列王記Ⅰ 1 – JCB & HTB

Japanese Contemporary Bible

列王記Ⅰ 1:1-53

1

王位をめぐる争い

1晩年のダビデ王は寝たきりになりました。毛布を何枚かけても体が暖まらないのです。 2そこで、側近の者が提案しました。「若い娘を、お世話役のそばめとしてはいかがでしょう。添い寝させて、お体を暖めさせるのです。」

3-4さっそく、国中くまなく探して、いちばん美しい娘を見つけ出すことになりました。最後にシュネム出身のアビシャグが選ばれ、王のもとへ連れて来られました。王を暖めるため、その腕に抱かれて寝ることになったのです。しかし、王は彼女をそばめにはしませんでした。

5そのころ、ハギテの子であるアドニヤは、自分こそ老いた父に代わって王位につくべきだと考えて、戦車を買い集め、騎兵を雇い、自分の前を走る五十人の近衛兵をそろえました。 6父のダビデ王は、それまで一度も彼をたしなめたことがありませんでした。彼はアブシャロムのすぐ下の弟で、とてもハンサムでした。 7アドニヤが将軍ヨアブと祭司エブヤタルに思惑を打ち明けると、二人とも賛成しました。 8しかし、祭司ツァドク、ベナヤ、預言者ナタン、シムイ、レイ、ダビデ軍の勇士たちは、あくまでも王に忠誠を尽くし、アドニヤにくみすることはありませんでした。

9アドニヤはエン・ロゲルへ行き、ゾヘレテの石のそばで、羊、牛、太った子やぎをいけにえとしてささげ、それから、即位式の立会人として、自分の兄弟とユダの政府高官を全員招きました。 10しかし、預言者ナタン、ベナヤ、王の勇士たち、それに、兄弟のうち弟ソロモンだけは招きませんでした。

11預言者ナタンはソロモンの母バテ・シェバに会い、こう勧めました。「ハギテの子アドニヤが王になり、しかも、王様が少しもお気づきでないことをご存じですか。 12ご自身と、ご子息ソロモン様の無事を願われるなら、これから申し上げるとおりになさってください。 13すぐに王様のところへ行って、『あなたは私に、ソロモンが次の王になると、お約束になったではありませんか。それなのに、なぜ、アドニヤが王になっているのでしょう』と申し上げるのです。 14お話の最中に私もまいり、あなたの訴えが事実であることを王に申しましょう。」

> 次の課題:
- A) 記録のうち、「Where should I click to: Click Show」を含む行から記録の最後の行までを、空行を除いて番号付きリストに整形してもらえますか？
- B) ダビデ王の王位をめぐる争いを描いた文章を、途切れたところから書き継いでもらえますか？

> データ一覧:

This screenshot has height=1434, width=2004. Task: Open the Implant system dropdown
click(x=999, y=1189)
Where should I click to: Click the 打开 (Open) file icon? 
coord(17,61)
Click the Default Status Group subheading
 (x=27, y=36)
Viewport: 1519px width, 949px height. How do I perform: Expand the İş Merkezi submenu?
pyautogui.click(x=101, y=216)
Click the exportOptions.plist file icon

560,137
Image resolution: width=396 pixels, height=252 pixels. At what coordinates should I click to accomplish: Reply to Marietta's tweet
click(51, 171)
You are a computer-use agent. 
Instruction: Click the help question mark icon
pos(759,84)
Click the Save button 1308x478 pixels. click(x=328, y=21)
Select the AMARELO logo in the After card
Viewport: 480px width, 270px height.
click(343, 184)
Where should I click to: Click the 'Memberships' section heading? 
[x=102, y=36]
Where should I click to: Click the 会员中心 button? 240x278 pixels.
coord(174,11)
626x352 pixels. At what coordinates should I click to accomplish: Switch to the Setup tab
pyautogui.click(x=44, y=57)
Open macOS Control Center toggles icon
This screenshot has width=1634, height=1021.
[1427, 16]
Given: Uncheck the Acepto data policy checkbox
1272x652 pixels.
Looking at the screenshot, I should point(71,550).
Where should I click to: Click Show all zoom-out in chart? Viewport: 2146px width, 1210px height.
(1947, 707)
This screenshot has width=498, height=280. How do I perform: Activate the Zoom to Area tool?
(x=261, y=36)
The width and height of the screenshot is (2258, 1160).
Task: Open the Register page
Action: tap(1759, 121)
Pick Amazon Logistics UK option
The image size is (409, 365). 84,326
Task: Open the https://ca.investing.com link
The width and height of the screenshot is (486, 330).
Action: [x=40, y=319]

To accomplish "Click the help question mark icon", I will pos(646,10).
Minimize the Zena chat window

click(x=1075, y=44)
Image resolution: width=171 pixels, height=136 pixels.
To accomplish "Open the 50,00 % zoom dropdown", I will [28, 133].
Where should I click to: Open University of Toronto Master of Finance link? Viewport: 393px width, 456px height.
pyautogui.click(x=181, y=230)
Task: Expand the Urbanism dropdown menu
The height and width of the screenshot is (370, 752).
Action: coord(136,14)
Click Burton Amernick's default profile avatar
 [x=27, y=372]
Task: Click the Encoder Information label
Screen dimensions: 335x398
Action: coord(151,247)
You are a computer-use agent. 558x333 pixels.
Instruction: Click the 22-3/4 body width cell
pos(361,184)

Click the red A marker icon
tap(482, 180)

> 解答:
- A)
1. Where should I click to: Click Show all zoom-out in chart? Viewport: 2146px width, 1210px height.
2. (1947, 707)
3. This screenshot has width=498, height=280. How do I perform: Activate the Zoom to Area tool?
4. (x=261, y=36)
5. The width and height of the screenshot is (2258, 1160).
6. Task: Open the Register page
7. Action: tap(1759, 121)
8. Pick Amazon Logistics UK option
9. The image size is (409, 365). 84,326
10. Task: Open the https://ca.investing.com link
11. The width and height of the screenshot is (486, 330).
12. Action: [x=40, y=319]
13. To accomplish "Click the help question mark icon", I will pos(646,10).
14. Minimize the Zena chat window
15. click(x=1075, y=44)
16. Image resolution: width=171 pixels, height=136 pixels.
17. To accomplish "Open the 50,00 % zoom dropdown", I will [28, 133].
18. Where should I click to: Open University of Toronto Master of Finance link? Viewport: 393px width, 456px height.
19. pyautogui.click(x=181, y=230)
20. Task: Expand the Urbanism dropdown menu
21. The height and width of the screenshot is (370, 752).
22. Action: coord(136,14)
23. Click Burton Amernick's default profile avatar
24.  [x=27, y=372]
25. Task: Click the Encoder Information label
26. Screen dimensions: 335x398
27. Action: coord(151,247)
28. You are a computer-use agent. 558x333 pixels.
29. Instruction: Click the 22-3/4 body width cell
30. pos(361,184)
31. Click the red A marker icon
32. tap(482, 180)

- B)
15バテ・シェバは、言われたとおり王の寝室へ行きました。王は非常に年老いていて、アビシャグが身の回りの世話をしていました。 16バテ・シェバがていねいにおじぎをすると、王は、「何の用か」と尋ねました。

17「王様に申し上げます。あなたは、主に誓って、わが子ソロモンが次の王になるとおっしゃいました。 18それなのに、アドニヤが新しい王になっています。しかも、あなたはそれをご存じありません。 19アドニヤは即位を祝って、牛や太ったやぎや、たくさんの羊をいけにえとしてささげ、王のお子様全部と祭司エブヤタル様、それにヨアブ将軍を招きました。けれども、ソロモンだけは招かれませんでした。 20今、イスラエル中の者が、アドニヤが後継者として選ばれるかどうか、あなたの決定を待っております。 21王様がはっきり決着をつけてくださらないと、ソロモンも私も、あなたがお亡くなりになったとたん、謀反人として捕らえられ、処刑されることになるでしょう。」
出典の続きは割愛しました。